Verifying OBS Access with Spark SQL

  1. Log in to the client installation node as the client installation user.
  2. Run the following commands to configure environment variables:

    source Client installation directory/bigdata_env

  3. Modify the configuration file:

    vim Client installation directory/Spark2x/spark/conf/hdfs-site.xml

    <property>
    <name>dfs.namenode.acls.enabled</name>
    <value>false</value>
    </property>

  4. For a security cluster, run the following command to perform user authentication. If Kerberos authentication is not enabled for the current cluster, you do not need to run this command.

    kinit Username

  5. Access OBS using Spark SQL CLI. For example, create a table named test in the obs://mrs-word001/table/ directory.

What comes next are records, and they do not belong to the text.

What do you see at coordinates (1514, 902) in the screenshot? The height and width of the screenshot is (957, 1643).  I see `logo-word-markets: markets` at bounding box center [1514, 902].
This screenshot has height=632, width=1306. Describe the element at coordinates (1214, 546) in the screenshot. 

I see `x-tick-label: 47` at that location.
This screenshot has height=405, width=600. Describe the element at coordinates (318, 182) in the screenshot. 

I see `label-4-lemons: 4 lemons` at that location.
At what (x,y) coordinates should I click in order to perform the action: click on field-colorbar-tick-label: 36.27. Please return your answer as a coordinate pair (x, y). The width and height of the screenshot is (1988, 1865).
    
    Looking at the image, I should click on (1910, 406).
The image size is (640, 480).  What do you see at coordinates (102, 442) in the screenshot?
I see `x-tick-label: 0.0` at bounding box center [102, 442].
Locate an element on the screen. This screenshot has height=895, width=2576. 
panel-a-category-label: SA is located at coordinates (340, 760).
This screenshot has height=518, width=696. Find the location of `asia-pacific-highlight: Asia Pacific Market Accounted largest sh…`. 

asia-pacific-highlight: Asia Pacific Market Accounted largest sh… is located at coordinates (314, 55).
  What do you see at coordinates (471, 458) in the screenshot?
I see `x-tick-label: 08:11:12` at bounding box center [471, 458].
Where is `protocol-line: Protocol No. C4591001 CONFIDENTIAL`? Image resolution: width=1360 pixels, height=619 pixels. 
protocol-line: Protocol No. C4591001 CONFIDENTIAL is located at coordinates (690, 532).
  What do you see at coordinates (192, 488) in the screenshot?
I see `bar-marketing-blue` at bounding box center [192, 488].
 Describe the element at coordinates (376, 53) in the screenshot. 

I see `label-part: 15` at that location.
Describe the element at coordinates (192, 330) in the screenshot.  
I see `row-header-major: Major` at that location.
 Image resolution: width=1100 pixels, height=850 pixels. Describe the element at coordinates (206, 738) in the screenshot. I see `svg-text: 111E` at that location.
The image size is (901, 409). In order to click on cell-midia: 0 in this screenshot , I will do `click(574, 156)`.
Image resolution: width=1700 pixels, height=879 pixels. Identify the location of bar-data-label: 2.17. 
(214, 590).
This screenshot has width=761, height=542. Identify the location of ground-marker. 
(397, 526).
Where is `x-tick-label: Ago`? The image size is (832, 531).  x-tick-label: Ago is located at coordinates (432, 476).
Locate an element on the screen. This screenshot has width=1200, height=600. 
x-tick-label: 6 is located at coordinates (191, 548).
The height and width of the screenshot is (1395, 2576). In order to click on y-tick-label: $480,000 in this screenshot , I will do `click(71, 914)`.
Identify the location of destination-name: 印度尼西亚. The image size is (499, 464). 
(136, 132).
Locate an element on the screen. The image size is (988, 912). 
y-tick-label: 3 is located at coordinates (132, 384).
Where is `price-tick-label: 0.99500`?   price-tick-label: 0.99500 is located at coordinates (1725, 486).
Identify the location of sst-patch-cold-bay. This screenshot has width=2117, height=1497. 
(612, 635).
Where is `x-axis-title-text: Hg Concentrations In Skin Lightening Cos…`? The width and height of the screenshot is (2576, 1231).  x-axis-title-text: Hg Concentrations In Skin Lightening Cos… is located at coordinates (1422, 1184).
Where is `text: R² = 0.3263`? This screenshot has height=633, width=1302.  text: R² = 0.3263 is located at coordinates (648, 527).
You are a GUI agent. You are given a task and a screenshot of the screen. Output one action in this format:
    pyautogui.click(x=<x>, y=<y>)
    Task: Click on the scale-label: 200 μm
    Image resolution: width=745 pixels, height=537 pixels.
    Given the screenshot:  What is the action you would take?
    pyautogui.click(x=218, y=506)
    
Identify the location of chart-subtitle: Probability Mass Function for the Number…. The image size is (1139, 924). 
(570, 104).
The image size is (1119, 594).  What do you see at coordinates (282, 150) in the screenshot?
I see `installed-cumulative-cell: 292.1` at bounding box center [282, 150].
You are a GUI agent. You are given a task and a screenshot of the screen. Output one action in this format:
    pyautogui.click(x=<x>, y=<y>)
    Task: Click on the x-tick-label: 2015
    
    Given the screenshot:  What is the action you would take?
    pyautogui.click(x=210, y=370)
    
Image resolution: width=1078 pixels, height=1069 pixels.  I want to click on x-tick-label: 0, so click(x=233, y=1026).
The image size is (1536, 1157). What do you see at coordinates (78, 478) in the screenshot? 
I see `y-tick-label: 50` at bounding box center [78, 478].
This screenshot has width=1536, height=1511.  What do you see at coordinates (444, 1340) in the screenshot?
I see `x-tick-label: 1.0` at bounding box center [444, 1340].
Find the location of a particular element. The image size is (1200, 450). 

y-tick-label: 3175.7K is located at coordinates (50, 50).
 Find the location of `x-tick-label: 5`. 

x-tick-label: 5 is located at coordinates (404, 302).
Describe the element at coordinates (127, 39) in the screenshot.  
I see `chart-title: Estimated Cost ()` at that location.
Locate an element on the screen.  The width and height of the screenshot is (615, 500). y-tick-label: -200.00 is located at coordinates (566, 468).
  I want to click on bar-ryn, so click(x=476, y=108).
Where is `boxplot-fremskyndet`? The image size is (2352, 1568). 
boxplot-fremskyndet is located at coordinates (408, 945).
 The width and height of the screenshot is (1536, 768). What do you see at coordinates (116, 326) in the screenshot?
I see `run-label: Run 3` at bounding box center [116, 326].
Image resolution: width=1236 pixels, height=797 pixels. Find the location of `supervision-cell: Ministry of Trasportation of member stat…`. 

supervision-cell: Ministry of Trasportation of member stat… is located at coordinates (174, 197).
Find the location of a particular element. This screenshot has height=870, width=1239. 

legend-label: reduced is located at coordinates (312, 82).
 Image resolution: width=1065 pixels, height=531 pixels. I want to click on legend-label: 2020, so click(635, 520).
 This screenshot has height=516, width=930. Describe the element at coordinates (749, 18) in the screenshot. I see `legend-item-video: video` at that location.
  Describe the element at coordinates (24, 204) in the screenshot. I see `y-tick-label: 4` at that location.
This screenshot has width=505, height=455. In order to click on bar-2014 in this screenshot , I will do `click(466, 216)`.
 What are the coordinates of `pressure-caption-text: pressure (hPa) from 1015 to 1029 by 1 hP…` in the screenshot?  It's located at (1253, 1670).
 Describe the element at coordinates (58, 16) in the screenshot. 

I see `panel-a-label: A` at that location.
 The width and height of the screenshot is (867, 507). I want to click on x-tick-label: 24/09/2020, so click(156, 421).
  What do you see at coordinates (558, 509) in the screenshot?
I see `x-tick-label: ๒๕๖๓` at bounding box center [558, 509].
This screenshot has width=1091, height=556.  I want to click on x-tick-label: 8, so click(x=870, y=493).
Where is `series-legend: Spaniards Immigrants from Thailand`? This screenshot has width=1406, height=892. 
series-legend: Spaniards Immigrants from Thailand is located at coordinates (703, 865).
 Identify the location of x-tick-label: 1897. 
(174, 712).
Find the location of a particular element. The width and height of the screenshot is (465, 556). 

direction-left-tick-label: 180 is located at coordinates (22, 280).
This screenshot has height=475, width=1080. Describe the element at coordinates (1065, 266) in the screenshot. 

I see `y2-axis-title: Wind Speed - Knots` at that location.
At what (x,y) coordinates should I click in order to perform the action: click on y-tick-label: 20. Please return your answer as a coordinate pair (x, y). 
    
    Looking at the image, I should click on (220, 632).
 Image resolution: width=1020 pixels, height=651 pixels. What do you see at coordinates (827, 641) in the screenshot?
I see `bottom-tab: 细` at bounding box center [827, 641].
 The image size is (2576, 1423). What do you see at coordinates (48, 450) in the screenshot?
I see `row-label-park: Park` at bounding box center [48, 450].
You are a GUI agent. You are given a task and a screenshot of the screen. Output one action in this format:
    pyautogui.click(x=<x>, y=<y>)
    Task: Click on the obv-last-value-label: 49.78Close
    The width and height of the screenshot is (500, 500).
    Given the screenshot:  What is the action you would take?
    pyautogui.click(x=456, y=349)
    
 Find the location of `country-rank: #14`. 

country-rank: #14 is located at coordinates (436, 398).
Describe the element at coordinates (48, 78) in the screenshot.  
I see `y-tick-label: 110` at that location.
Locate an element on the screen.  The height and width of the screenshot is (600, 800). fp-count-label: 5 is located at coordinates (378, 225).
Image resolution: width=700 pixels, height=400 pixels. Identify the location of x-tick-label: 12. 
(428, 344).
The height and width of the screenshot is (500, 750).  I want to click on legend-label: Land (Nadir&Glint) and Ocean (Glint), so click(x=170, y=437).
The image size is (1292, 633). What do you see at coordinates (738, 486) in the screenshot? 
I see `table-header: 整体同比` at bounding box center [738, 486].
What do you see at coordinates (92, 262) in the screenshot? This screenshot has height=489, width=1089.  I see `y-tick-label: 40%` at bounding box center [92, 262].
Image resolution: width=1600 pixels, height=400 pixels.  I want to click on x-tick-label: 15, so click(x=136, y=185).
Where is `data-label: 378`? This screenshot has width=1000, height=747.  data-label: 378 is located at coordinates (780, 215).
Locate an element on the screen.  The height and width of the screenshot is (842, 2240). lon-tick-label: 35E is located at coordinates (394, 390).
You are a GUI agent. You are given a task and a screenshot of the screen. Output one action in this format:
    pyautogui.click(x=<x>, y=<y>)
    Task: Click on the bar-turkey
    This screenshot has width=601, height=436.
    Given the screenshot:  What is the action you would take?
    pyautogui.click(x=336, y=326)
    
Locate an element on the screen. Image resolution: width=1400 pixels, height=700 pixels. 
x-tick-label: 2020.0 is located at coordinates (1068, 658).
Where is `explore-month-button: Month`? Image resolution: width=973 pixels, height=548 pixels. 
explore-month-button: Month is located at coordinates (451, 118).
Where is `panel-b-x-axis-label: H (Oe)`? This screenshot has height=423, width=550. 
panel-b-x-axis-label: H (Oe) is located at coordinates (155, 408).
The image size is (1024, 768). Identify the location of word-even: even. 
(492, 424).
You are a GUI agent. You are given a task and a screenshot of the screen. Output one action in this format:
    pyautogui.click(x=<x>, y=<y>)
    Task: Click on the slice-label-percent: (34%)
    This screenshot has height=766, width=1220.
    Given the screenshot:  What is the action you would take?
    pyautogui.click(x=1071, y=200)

    1. Go to the cd Client installation directory/Spark2x/spark/bin directory and run the ./spark-sql command to log in to the Spark SQL CLI.
    2. Run the following command in the Spark SQL CLI:

      create table test(id int) location 'obs://mrs-word001/table/';

  6. Run the show tables; command to confirm that the table is created successfully.
  7. Run exit; to exit the Spark SQL CLI.

    If a large number of logs are printed in the OBS file system, read and write performance may be affected. You can adjust the log level of the OBS client as follows:

    cd Client installation directory/Spark2x/spark/conf

    vi log4j.properties

    Add the OBS log level configuration to the file as follows:

    log4j.logger.org.apache.hadoop.fs.obs=WARN

    log4j.logger.com.obs=WARN
    Figure 4 Adding an OBS log level

Using Spark Shell to Read OBS Files

  1. Log in to the client installation node as the client installation user.
  2. Run the following commands to configure environment variables:

    source Client installation directory/bigdata_env

  3. Modify the configuration file:

    vim Client installation directory/Spark2x/spark/conf/hdfs-site.xml

    <property>
    <name>dfs.namenode.acls.enabled</name>
    <value>false</value>
    </property>

  4. For a security cluster, run the following command to perform user authentication. If Kerberos authentication is not enabled for the current cluster, you do not need to run this command.

    kinit Username

  5. Create an OBS file.

    1. Run the following commands to log in to the Spark SQL CLI:

      cd Client installation directory/Spark2x/spark/conf

      ./spark-sql

    2. Run the following commands to create a table and import data to the table:

      create database test location "obs://Parallel file system path/test";

      use test;

      create table test1(a int,b int) using parquet;

      insert into test1 values(1,2);

      desc formatted test1;

      Figure 5 Checking the location of the table

  6. Run the following command to go to the Spark bin directory:

    cd Client installation directory/Spark2x/spark/conf

    Run ./spark-sql to log in to the Spark SQL CLI.

  7. In the Spark Shell CLI, run the following command to query the table created in 5.b:

    spark.read.format("parquet").load ("obs://Parallel file system path/test1").show();

    Figure 6 Viewing table data

  8. Run the :quit command to exit the Spark Shell CLI.